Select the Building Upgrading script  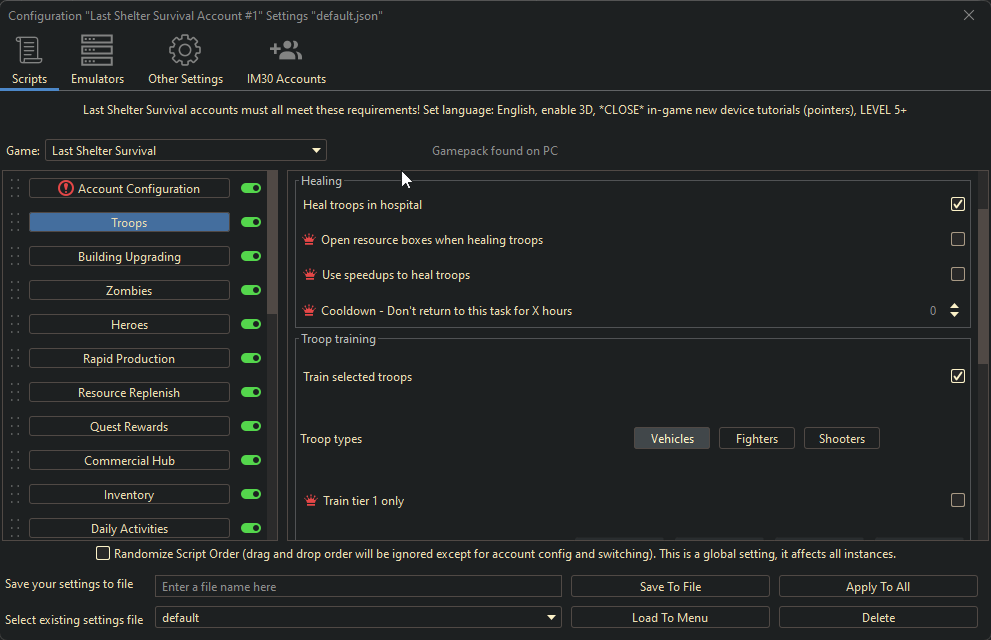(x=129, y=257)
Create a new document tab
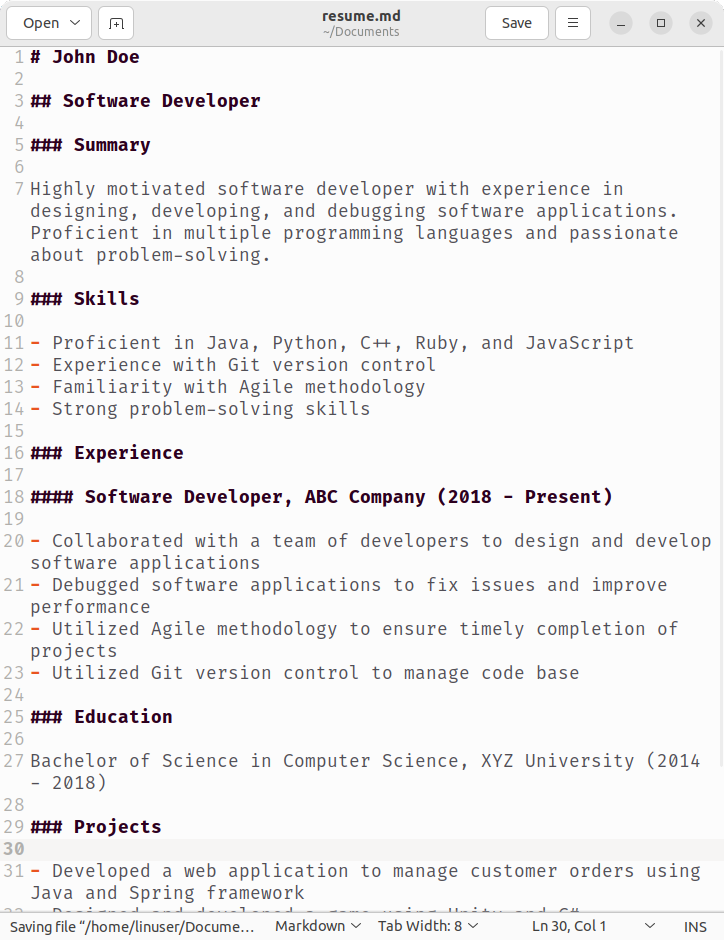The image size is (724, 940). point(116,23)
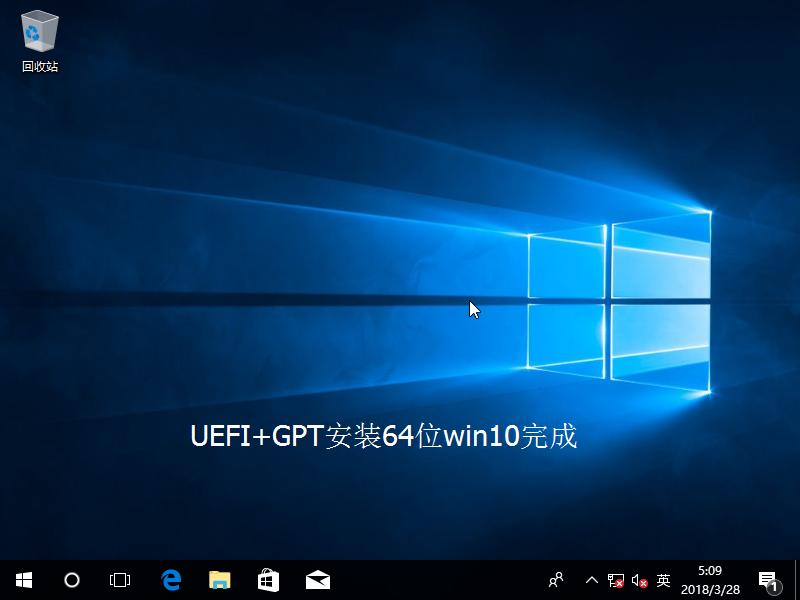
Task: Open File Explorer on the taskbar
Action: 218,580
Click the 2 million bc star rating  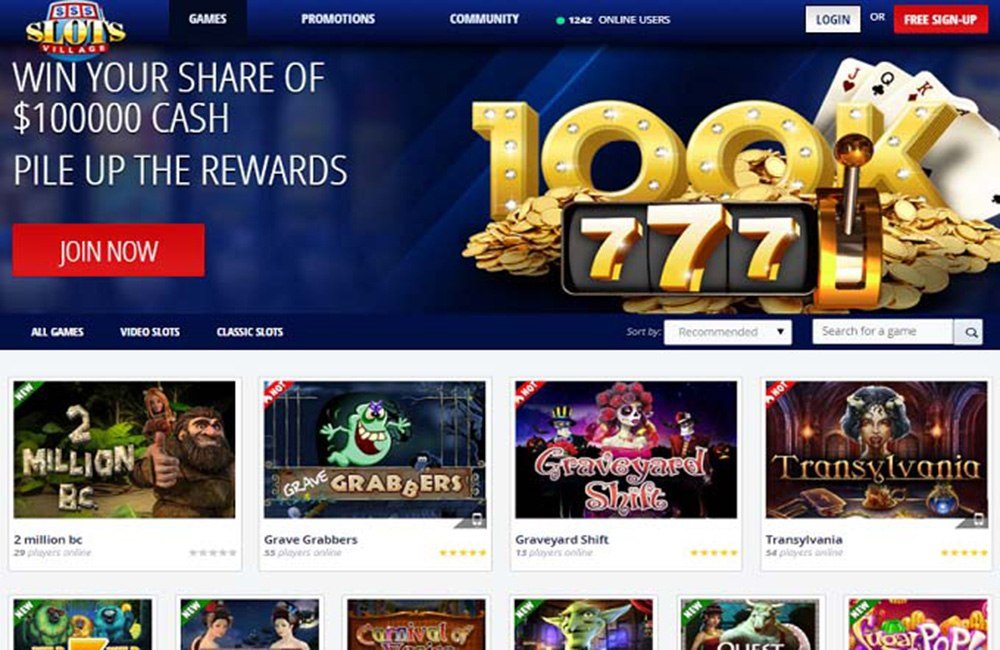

WORK INSTRUCTIONS =>
Copy out, unchanged, the span of lines beginning with the one that includes "Create a new document tab" and running through the final line of the material above. Leave the pictures out.

SOLUTION TO THE EXERCISE =>
Create a new document tab
The image size is (724, 940). point(116,23)
Task: Open File Explorer on the taskbar
Action: 218,580
Click the 2 million bc star rating  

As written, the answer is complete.